◆ Job 1
Using the post on the Hawkes case below, say whether each statement agrees with it: (a) Hawkes is a Minnesota peat farming company, (b) the Fifth and Ninth Circuit Courts of Appeal had held that a Corps JD was a judicially reviewable final agency action, (c) John Cruden spoke to the 2015 National Clean Water Law Seminar. Answer yes or no for each and quote the deciding words of the post.

— BEGIN Provided passage —

Posted on December 10, 2015 by Annette Kovar
The U.S. Supreme Court will likely agree to review the decision of the Eighth Circuit Court of Appeals in Hawkes Co. v. U.S. Army Corps of Engineers. So said John Cruden, Assistant Attorney General for Environment and Natural Resources and College Fellow, to the 2015 National Clean Water Law Seminar. He described the Hawkes case as the second generation of the U.S. Supreme Court’s Sackett v. EPA decision in 2012.
As noted here, the Hawkes case is another wetlands case, this time about a Minnesota peat farming company that applied for a permit from the U.S. Army Corps of Engineers under the Clean Water Act to expand its peat mining operation. The Corps advised Hawkes that it had made a preliminary jurisdictional determination (JD) that the property on which the expansion was planned included regulated wetlands requiring a more extensive environmental assessment. Despite Corps staff attempts to dissuade continuing with the permitting process, Hawkes challenged the preliminary JD. The Corps subsequently prepared an Approved JD and ultimately issued a Revised JD after its own internal review raised issues of concern. The Eighth Circuit Court of Appeals held that the Corps JD was a judicially reviewable final agency action under the Administrative Procedure Act (APA). Previously, the Fifth and Ninth Circuit Courts of Appeal had ruled that a Corps JD was not a judicially reviewable final agency action. The Hawkes case sets up a split in the Circuit Courts making Supreme Court review more likely.

— END Provided passage —
— BEGIN Records for the task —

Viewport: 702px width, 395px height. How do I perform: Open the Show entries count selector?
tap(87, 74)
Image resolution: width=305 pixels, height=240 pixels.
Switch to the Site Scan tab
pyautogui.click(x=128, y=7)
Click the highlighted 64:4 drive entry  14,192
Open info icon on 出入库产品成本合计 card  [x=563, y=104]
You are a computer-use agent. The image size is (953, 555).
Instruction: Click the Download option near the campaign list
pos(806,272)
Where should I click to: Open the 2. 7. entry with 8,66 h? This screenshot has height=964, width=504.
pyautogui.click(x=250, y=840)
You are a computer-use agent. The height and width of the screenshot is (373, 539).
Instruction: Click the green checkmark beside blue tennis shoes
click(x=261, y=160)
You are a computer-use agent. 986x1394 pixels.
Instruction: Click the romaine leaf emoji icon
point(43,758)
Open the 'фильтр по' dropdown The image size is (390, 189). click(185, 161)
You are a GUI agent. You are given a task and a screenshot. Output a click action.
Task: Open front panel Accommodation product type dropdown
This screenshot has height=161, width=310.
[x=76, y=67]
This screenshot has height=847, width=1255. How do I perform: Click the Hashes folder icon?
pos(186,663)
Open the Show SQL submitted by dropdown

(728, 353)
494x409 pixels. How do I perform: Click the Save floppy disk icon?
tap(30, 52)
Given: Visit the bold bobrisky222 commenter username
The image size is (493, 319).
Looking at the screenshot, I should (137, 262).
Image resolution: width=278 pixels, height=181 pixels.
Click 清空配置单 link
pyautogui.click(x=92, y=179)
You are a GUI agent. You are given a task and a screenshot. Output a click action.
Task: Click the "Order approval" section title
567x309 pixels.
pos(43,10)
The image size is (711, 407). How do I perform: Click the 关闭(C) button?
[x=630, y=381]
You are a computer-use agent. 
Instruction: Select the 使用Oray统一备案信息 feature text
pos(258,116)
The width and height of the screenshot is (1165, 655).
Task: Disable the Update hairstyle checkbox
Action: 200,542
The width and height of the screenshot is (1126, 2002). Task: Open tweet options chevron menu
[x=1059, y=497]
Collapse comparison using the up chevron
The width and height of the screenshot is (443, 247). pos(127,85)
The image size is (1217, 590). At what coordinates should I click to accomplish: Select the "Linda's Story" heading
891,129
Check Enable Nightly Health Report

— END Records for the task —

◆ Job 2
Rewrite the lines of the entries starting at the line that contains "Where should I" and ending at the line that contains "click(x=261, y=160)" as a Markdown table with the columns Row and Line, leaving out any blank lines. Give only those lines.

◆ Task response 1
(a) Yes: "a Minnesota peat farming company that applied for a permit from the U.S. Army Corps of Engineers"
(b) No: "Previously, the Fifth and Ninth Circuit Courts of Appeal had ruled that a Corps JD was not a judicially reviewable final agency action."
(c) Yes: "So said John Cruden, Assistant Attorney General for Environment and Natural Resources and College Fellow, to the 2015 National Clean Water Law Seminar."

◆ Task response 2
| Row | Line |
|---|---|
| 1 | Where should I click to: Open the 2. 7. entry with 8,66 h? This screenshot has height=964, width=504. |
| 2 | pyautogui.click(x=250, y=840) |
| 3 | You are a computer-use agent. The height and width of the screenshot is (373, 539). |
| 4 | Instruction: Click the green checkmark beside blue tennis shoes |
| 5 | click(x=261, y=160) |